• [QUESTIONS ON THE MATERIAL]:
1) According to the biography below, at which university did Porras earn his doctorate in pastoral theology?
2) Echo the stretch of the biography from "Baltazar Enrique Porras" through "8 June 1999.".

Baltazar Enrique Porras Cardozo was born on 10 October 1944 in Caracas. He attended Colegio Fray Luis de León and St. Teresa parish school. He studied philosophy at the Saint Rose of Lima Interdiocesan Seminary in Caracas. He earned a licentiate in theology and a doctorate in pastoral theology at the Pontifical University of Salamanca in Spain.

He was ordained to the priesthood on 30 July 1967 by Miguel Antonio Salas Salas. He was appointed Auxiliary Bishop of Mérida on 23 July 1983 and received his episcopal consecration on 17 September 1983 from Cardinal José Lebrún Moratinos. He was appointed Metropolitan Archbishop of Mérida on 31 October 1991 and was installed there on 5 December.

He served as apostolic administrator of the Diocese of San Cristóbal from 2 March 1998 to 8 June 1999.

Stored data:
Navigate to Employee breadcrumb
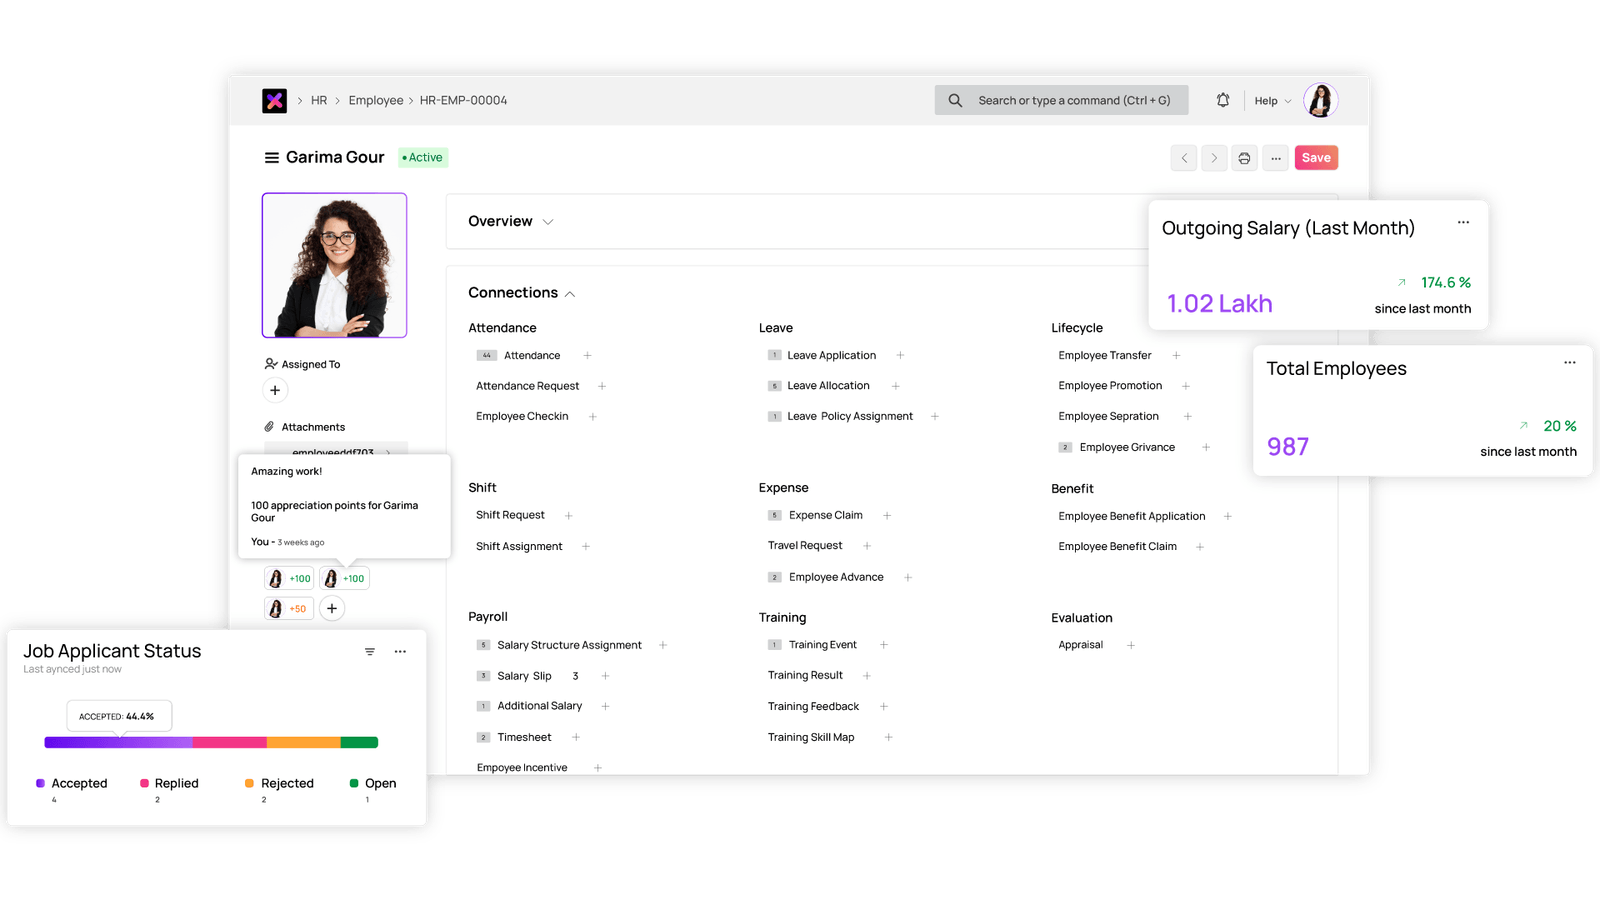This screenshot has height=900, width=1600. click(x=376, y=101)
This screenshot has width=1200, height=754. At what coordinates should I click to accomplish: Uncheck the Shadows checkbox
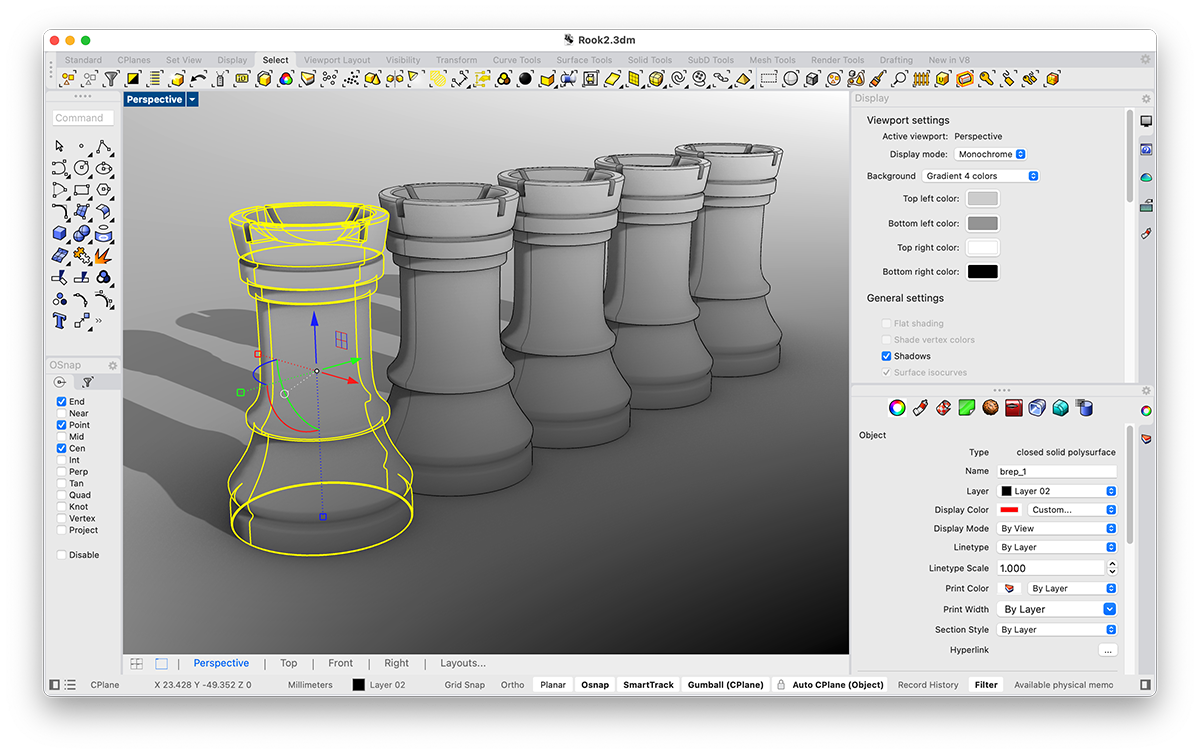(886, 356)
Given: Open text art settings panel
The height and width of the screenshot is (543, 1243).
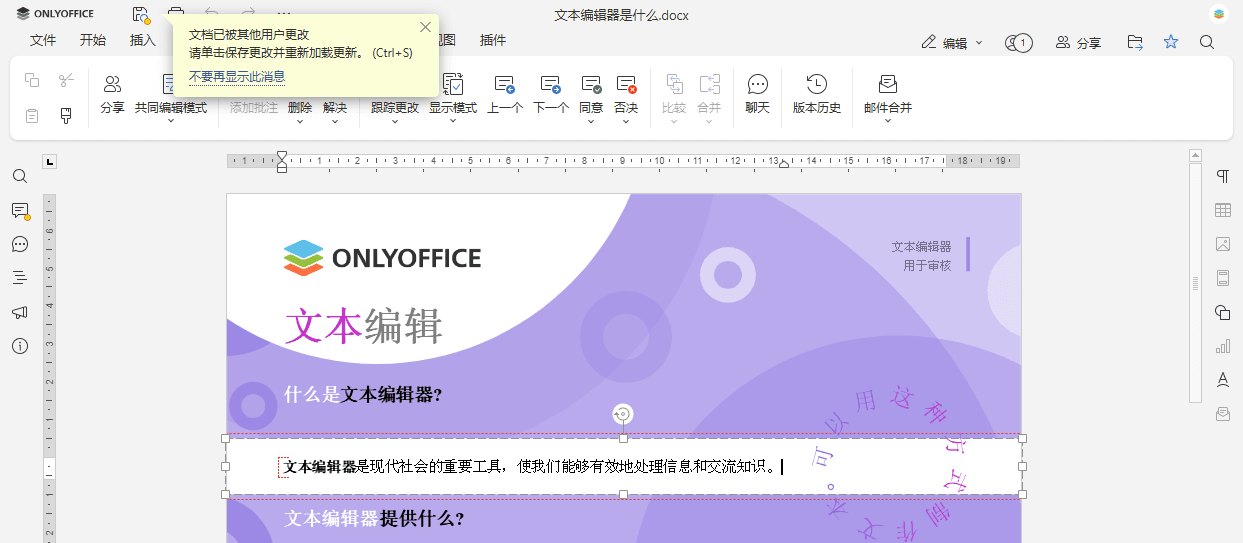Looking at the screenshot, I should [1222, 380].
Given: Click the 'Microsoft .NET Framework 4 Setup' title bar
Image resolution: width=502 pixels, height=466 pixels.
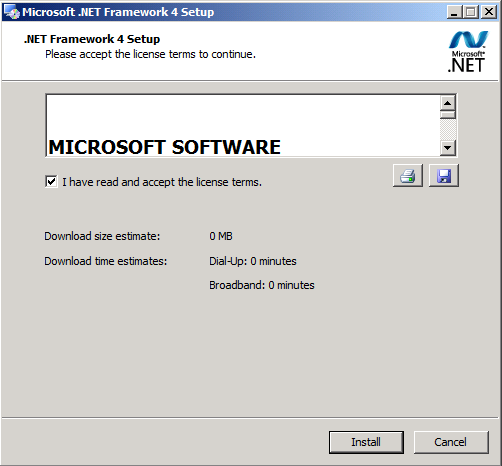Looking at the screenshot, I should pyautogui.click(x=233, y=12).
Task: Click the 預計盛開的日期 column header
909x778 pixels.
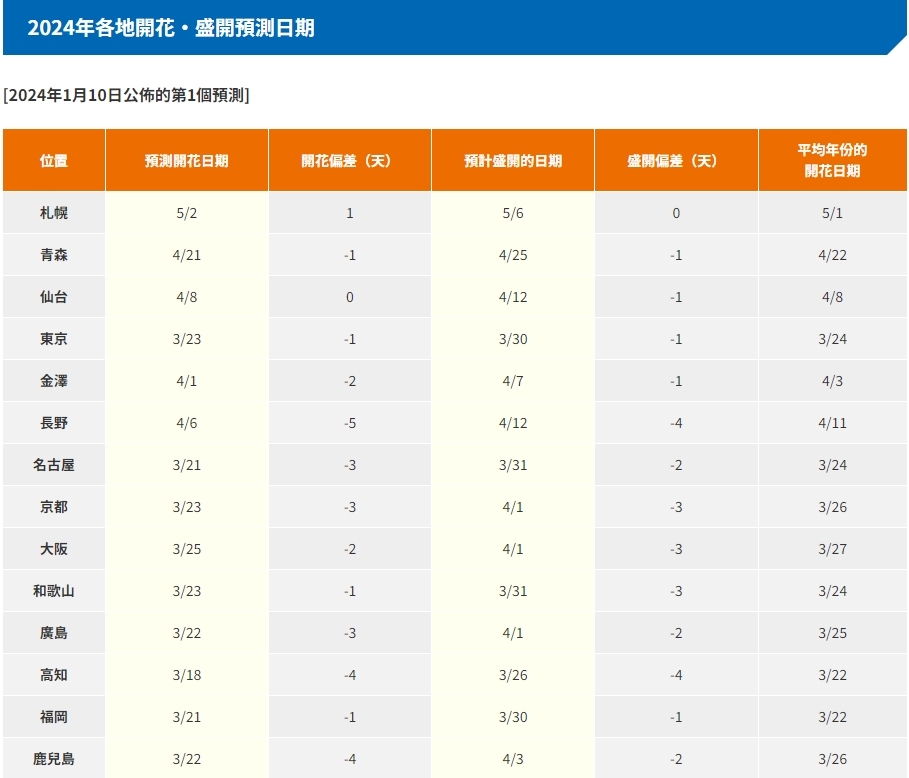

• [RESULTS IN ORDER]:
1) The Pontifical University of Salamanca in Spain.

2)
Baltazar Enrique Porras Cardozo was born on 10 October 1944 in Caracas. He attended Colegio Fray Luis de León and St. Teresa parish school. He studied philosophy at the Saint Rose of Lima Interdiocesan Seminary in Caracas. He earned a licentiate in theology and a doctorate in pastoral theology at the Pontifical University of Salamanca in Spain.

He was ordained to the priesthood on 30 July 1967 by Miguel Antonio Salas Salas. He was appointed Auxiliary Bishop of Mérida on 23 July 1983 and received his episcopal consecration on 17 September 1983 from Cardinal José Lebrún Moratinos. He was appointed Metropolitan Archbishop of Mérida on 31 October 1991 and was installed there on 5 December.

He served as apostolic administrator of the Diocese of San Cristóbal from 2 March 1998 to 8 June 1999.